Mario happened to meet Signora Bertoni at a fund-raising function. She knew who he was at once, but was less hostile than he’d expected. She was gracious, even welcoming after a while, but far too wily to let him know where Francesca was. Quite by chance, one afternoon when he was visiting and she was called out of the room, he happened to notice a letter concerning Francesca written by the director of a place called Maple Grove in Connecticut. Not a finishing school at all, as her mother had implied, but a psychiatric clinic. He was horrified: he’d thought the days when daughters who disobeyed their parents were diagnosed as mentally ill were long gone. He memorized the address and, as soon as he got home, he wrote to her there. Two months later, he received his reply. He also made discreet professional enquiries which eventually led to the director of the clinic reluctantly agreeing to let her come home.

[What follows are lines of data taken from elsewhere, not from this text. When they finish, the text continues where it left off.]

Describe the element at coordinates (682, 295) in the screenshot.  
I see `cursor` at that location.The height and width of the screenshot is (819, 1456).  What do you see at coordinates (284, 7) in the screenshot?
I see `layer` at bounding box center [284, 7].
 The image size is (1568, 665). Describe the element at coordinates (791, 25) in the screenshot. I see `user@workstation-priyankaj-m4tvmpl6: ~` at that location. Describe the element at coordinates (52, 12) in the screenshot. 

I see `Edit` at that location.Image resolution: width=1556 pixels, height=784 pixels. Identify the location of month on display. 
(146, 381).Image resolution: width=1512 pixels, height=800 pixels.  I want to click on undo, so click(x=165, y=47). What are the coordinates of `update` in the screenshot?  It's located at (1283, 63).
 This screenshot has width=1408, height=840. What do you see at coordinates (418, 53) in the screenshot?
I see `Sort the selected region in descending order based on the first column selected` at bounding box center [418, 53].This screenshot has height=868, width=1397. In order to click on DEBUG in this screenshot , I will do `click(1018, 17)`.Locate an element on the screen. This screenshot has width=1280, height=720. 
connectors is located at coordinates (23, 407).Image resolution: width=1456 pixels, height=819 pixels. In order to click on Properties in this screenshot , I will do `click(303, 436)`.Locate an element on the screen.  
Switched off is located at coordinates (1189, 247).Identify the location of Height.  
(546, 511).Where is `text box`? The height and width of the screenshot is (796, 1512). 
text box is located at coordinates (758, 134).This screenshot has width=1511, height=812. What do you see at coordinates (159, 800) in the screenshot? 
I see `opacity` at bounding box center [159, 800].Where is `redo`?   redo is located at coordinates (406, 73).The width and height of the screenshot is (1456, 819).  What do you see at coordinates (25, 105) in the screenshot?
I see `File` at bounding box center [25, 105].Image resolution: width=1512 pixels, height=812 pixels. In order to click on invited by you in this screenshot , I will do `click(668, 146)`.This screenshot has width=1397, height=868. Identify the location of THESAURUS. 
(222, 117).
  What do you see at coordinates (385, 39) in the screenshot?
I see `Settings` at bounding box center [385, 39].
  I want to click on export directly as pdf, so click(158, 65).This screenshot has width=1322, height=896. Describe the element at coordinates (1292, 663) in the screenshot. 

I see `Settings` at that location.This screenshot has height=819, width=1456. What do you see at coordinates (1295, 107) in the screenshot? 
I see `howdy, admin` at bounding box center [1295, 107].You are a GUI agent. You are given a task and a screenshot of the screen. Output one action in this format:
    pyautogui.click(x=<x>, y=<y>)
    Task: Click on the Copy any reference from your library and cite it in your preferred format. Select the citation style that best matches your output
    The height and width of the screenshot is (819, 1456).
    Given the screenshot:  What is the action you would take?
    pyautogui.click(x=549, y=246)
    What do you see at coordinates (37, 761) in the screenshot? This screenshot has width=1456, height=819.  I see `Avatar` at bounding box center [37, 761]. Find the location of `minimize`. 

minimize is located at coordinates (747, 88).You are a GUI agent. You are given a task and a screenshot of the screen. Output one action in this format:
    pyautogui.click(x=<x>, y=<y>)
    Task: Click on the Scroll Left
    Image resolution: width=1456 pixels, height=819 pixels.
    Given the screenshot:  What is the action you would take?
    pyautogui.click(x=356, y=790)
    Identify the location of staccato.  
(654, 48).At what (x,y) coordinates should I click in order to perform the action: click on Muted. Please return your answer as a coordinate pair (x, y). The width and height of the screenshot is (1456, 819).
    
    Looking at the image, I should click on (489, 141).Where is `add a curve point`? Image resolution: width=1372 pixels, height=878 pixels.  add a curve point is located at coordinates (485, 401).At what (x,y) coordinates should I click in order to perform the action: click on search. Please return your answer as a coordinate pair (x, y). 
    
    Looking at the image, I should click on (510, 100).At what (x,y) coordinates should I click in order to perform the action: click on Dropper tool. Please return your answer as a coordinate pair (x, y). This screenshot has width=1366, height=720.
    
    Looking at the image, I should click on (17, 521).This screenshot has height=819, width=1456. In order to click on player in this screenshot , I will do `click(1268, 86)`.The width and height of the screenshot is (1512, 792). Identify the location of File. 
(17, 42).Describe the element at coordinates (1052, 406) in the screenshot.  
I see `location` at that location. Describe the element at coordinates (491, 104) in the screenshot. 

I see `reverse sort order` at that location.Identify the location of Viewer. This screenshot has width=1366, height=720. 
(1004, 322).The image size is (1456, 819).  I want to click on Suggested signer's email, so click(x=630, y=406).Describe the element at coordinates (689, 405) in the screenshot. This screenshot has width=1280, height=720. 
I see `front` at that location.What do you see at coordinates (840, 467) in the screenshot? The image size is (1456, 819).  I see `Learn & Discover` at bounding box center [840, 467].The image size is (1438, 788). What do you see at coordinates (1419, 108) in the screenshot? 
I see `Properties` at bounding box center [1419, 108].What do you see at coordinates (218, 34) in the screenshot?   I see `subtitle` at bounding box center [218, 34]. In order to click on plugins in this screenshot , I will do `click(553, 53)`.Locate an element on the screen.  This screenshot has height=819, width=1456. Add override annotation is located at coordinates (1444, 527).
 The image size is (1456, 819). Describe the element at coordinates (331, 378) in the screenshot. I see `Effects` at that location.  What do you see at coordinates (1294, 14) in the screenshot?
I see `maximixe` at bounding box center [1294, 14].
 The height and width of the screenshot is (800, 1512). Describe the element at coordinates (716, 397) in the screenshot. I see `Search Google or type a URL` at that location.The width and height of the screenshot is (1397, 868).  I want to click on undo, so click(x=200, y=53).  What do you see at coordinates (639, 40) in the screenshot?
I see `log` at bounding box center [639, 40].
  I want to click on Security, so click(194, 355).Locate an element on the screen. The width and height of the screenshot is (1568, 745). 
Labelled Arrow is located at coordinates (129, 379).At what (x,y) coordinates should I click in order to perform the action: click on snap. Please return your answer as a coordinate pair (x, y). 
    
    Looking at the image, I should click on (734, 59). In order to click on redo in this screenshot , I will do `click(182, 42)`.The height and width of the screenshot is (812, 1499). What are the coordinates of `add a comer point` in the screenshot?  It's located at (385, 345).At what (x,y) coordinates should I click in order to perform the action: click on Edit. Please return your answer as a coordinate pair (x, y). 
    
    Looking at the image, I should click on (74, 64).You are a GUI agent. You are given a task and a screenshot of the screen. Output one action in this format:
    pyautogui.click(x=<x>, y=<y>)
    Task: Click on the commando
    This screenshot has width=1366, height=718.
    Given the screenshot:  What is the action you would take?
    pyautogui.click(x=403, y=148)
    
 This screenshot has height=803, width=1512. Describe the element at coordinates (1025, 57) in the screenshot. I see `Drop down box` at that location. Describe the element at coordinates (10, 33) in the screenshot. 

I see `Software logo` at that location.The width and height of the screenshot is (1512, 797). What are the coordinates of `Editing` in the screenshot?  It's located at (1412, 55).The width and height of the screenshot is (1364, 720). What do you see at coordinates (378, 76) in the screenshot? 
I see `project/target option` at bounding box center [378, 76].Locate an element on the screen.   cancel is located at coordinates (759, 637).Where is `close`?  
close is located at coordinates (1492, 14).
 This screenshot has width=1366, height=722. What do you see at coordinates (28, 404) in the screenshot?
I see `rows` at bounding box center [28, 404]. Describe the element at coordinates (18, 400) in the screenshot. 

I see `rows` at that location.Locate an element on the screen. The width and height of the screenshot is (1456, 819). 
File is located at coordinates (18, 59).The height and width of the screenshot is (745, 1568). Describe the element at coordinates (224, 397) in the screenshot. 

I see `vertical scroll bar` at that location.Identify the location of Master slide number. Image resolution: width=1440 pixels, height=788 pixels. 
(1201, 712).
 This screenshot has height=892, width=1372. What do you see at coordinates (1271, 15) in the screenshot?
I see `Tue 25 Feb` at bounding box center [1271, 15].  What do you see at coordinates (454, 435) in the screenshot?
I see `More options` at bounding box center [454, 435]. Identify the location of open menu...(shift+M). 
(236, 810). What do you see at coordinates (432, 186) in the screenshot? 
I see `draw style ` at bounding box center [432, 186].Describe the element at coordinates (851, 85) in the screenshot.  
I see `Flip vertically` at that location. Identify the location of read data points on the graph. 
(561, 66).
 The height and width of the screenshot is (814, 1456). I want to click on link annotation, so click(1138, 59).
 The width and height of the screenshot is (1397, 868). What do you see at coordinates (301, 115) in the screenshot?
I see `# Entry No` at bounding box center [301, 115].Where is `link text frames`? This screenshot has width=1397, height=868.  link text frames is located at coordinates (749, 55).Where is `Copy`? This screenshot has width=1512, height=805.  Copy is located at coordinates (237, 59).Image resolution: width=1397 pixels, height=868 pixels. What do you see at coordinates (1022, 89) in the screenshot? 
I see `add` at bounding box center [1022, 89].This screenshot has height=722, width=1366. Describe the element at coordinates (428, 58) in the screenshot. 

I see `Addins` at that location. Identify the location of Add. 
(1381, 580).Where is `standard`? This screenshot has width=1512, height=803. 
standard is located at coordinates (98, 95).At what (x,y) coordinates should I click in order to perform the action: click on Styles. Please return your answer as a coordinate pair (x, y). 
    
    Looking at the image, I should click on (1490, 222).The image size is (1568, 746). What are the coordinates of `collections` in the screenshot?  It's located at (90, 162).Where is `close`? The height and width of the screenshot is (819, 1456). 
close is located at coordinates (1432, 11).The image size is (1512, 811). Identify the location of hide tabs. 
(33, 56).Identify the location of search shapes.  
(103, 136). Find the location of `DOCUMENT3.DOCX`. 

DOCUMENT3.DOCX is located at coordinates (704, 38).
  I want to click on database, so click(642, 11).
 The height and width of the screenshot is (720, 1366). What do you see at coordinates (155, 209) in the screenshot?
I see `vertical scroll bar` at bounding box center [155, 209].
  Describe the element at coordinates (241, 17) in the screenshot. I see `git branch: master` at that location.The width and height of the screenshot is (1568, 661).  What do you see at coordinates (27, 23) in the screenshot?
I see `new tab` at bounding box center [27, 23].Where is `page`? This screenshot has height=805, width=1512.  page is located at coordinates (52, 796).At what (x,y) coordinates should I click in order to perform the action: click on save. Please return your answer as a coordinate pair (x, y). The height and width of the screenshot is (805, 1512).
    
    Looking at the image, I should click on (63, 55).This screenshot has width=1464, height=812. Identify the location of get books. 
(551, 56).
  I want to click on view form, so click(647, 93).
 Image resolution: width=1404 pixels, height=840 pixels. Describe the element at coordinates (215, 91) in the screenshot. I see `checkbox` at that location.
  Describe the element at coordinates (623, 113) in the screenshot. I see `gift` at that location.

When Francesca finally returned to Italy, in December 1966, just over a month after the flood, it was Mario, now a fully qualified but still very junior psychiatrist, who met her at the airport. He drove her home, but refused to come in and meet up with her family again. He loved her as much as ever, but he was realistic enough to recognize it was going to take time for them to get to know each other again. Just as she had changed during her years in the States, so he’d changed from the diffident young medical student who had first found her on the park bench in Padua. While she’d been away, he’d learned that a good-looking young doctor is particularly attractive to middle-aged women with neglectful husbands and too much time on their hands.